--- Provided passage ---
Maybe ... , its analytic solution does not exist ... . If in special case (one-dimension), $\mathbf{v}_A=v_A\mathbf{i}$ , $\mathbf{v}_B=v_B\mathbf{i}$ , and $\mathbf{V}=V\mathbf{i}$ ... , then the vector equation becomes
$\displaystyle\frac{V^2(v_A-\Gamma{V})+(\Gamma-1)v_AV^2}{c^2-v_AV}=\frac{V^2(\Gamma{V}-v_B)+(1-\Gamma)v_BV^2}{c^2-v_BV}$ ,
alias $\displaystyle\frac{v_A-V}{c^2-v_AV}=\frac{V-v_B}{c^2-v_BV}$ ,
alias $c^2v_A-(v_Av_B+c^2)V+v_BV^2=-c^2v_B+(v_Av_B+c^2)V-v_AV^2$ ,
alias $(v_A+v_B)V^2-2(v_Av_B+c^2)V+c^2(v_A+v_B)=0$ ,
alias $\displaystyle\,V=\frac{v_Av_B+c^2\pm\sqrt{{v_A}^2{v_B}^2+c^2(c^2-{v_A}^2-{v_{B}}^2)}}{v_A+v_B}$ ... .
alias $\displaystyle\,V=\frac{v_Av_B+c^2\pm\sqrt{c^2-{v_A}^2}\sqrt{c^2-{v_B}^2}}{v_A+v_B}$ ... .
But ... , this is a special case in one-dimension, not 3-dimension ... .

--- Records provided ---
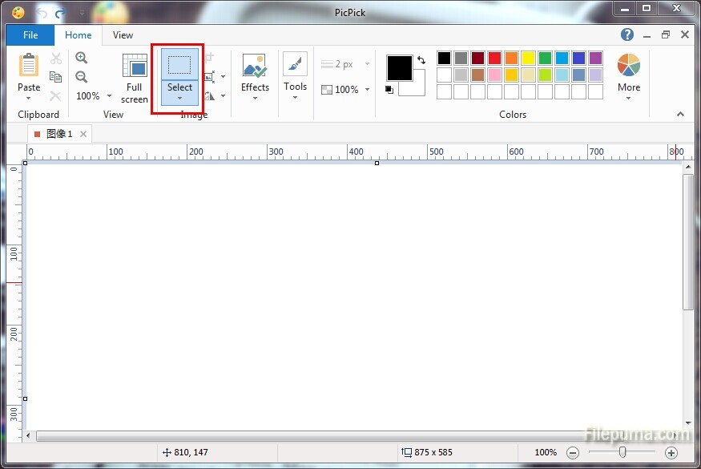Switch to the View ribbon tab
The height and width of the screenshot is (469, 701).
click(x=123, y=35)
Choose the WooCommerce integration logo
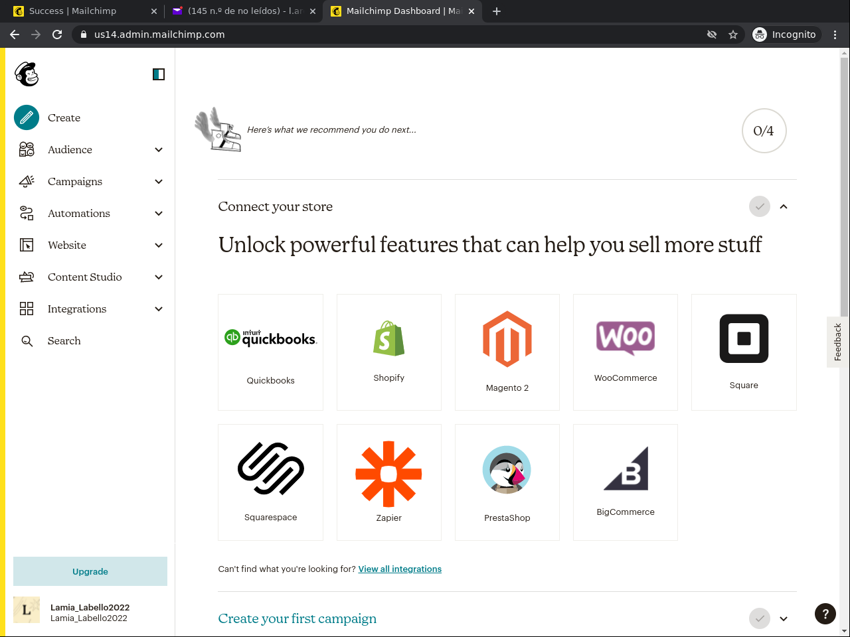The image size is (850, 637). pos(626,337)
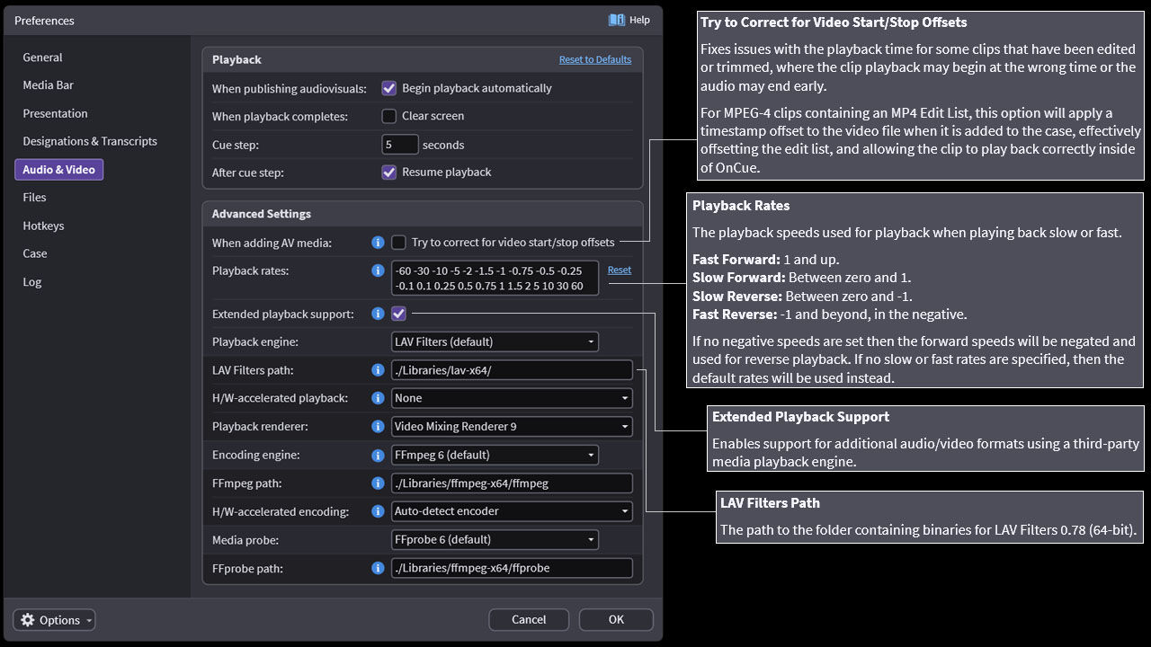Image resolution: width=1151 pixels, height=647 pixels.
Task: Click info icon for When adding AV media
Action: pos(378,243)
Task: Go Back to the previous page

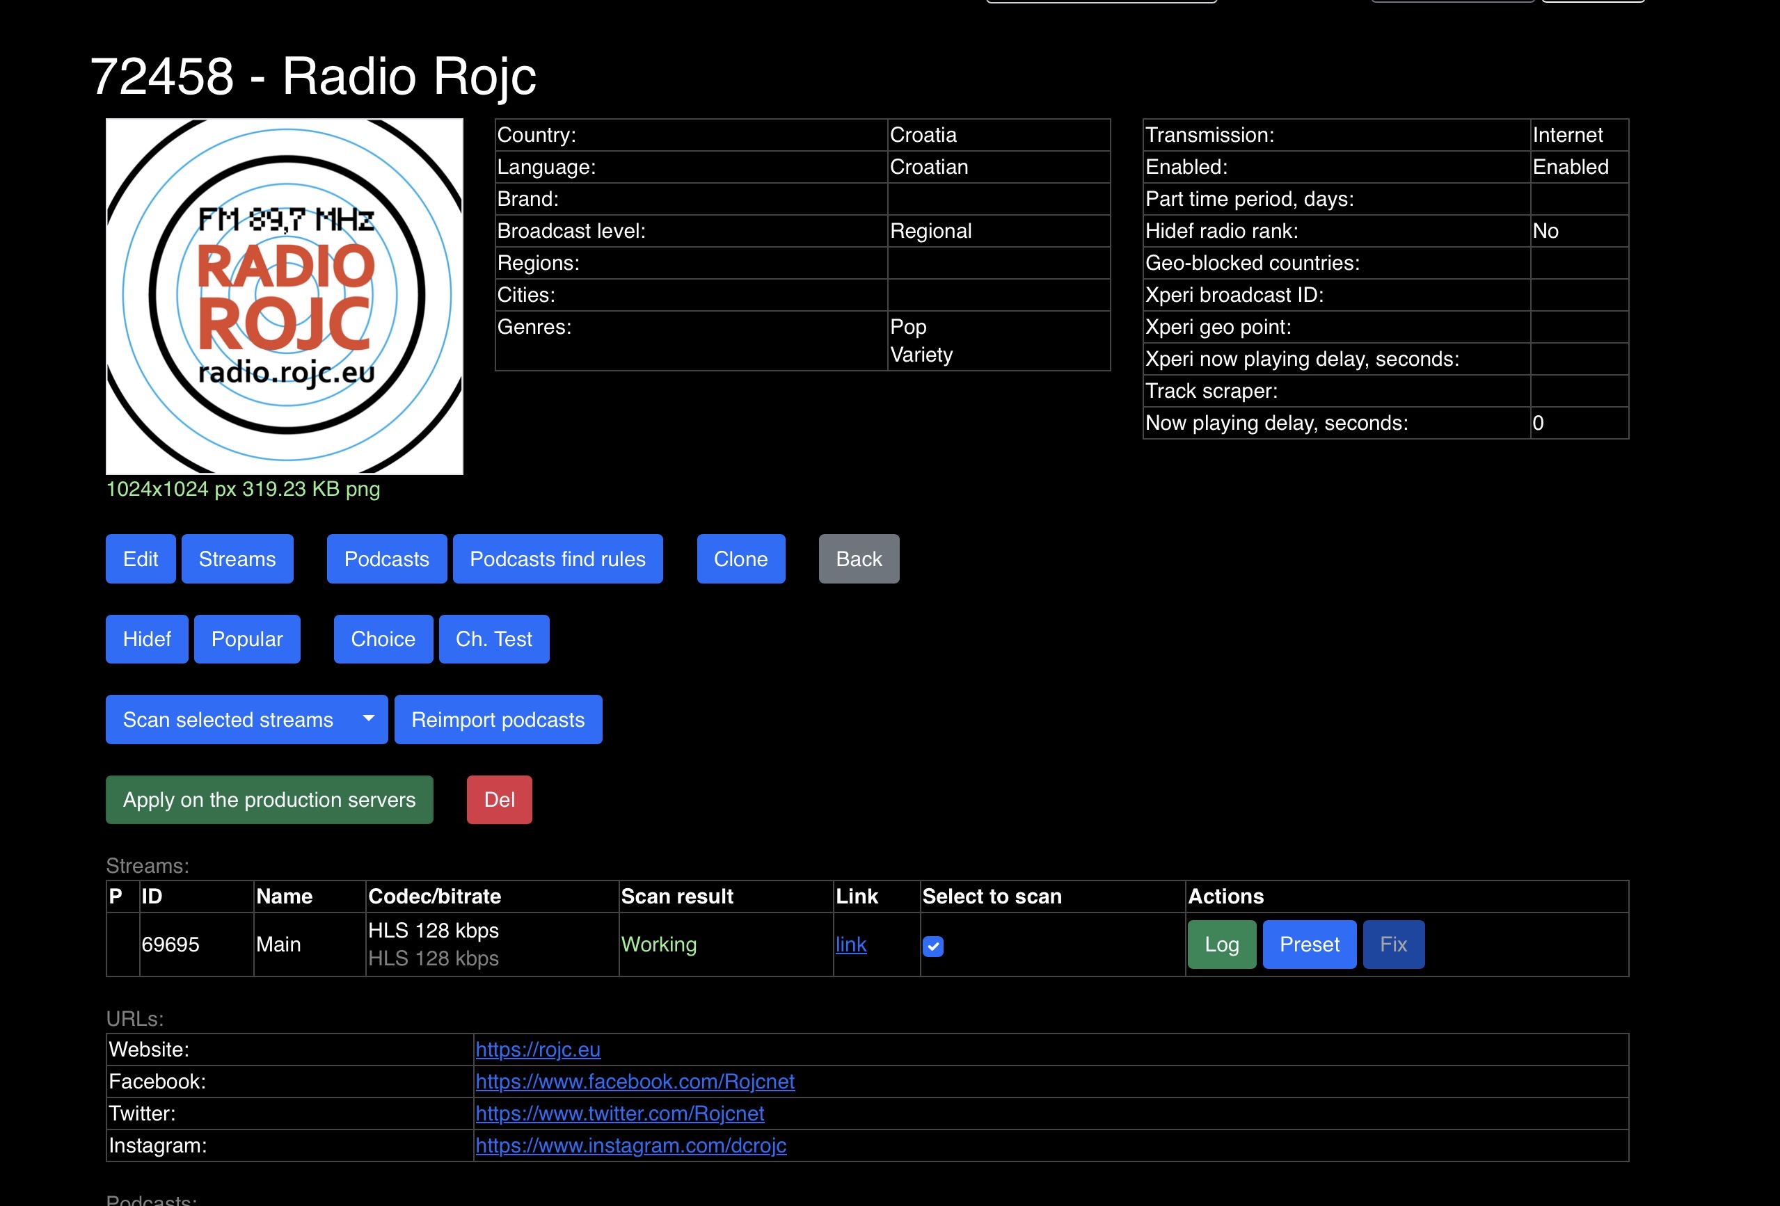Action: click(859, 559)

--- Exercises to complete ---
(1) Extract the velocity derivation from "Maybe ... , its" to "3-dimension ... ." word for word.
(2) Copy every line of the records verbatim, omitting the pictures.
The records have no connection to the velocity derivation above them.

--- Task-by-task solutions ---
(1)
Maybe ... , its analytic solution does not exist ... . If in special case (one-dimension), $\mathbf{v}_A=v_A\mathbf{i}$ , $\mathbf{v}_B=v_B\mathbf{i}$ , and $\mathbf{V}=V\mathbf{i}$ ... , then the vector equation becomes
$\displaystyle\frac{V^2(v_A-\Gamma{V})+(\Gamma-1)v_AV^2}{c^2-v_AV}=\frac{V^2(\Gamma{V}-v_B)+(1-\Gamma)v_BV^2}{c^2-v_BV}$ ,
alias $\displaystyle\frac{v_A-V}{c^2-v_AV}=\frac{V-v_B}{c^2-v_BV}$ ,
alias $c^2v_A-(v_Av_B+c^2)V+v_BV^2=-c^2v_B+(v_Av_B+c^2)V-v_AV^2$ ,
alias $(v_A+v_B)V^2-2(v_Av_B+c^2)V+c^2(v_A+v_B)=0$ ,
alias $\displaystyle\,V=\frac{v_Av_B+c^2\pm\sqrt{{v_A}^2{v_B}^2+c^2(c^2-{v_A}^2-{v_{B}}^2)}}{v_A+v_B}$ ... .
alias $\displaystyle\,V=\frac{v_Av_B+c^2\pm\sqrt{c^2-{v_A}^2}\sqrt{c^2-{v_B}^2}}{v_A+v_B}$ ... .
But ... , this is a special case in one-dimension, not 3-dimension ... .

(2)
Switch to the View ribbon tab
The height and width of the screenshot is (469, 701).
click(x=123, y=35)
Choose the WooCommerce integration logo
The image size is (850, 637). pos(626,337)
Image resolution: width=1151 pixels, height=647 pixels.
Task: Click info icon for When adding AV media
Action: pos(378,243)
Task: Go Back to the previous page

Action: click(859, 559)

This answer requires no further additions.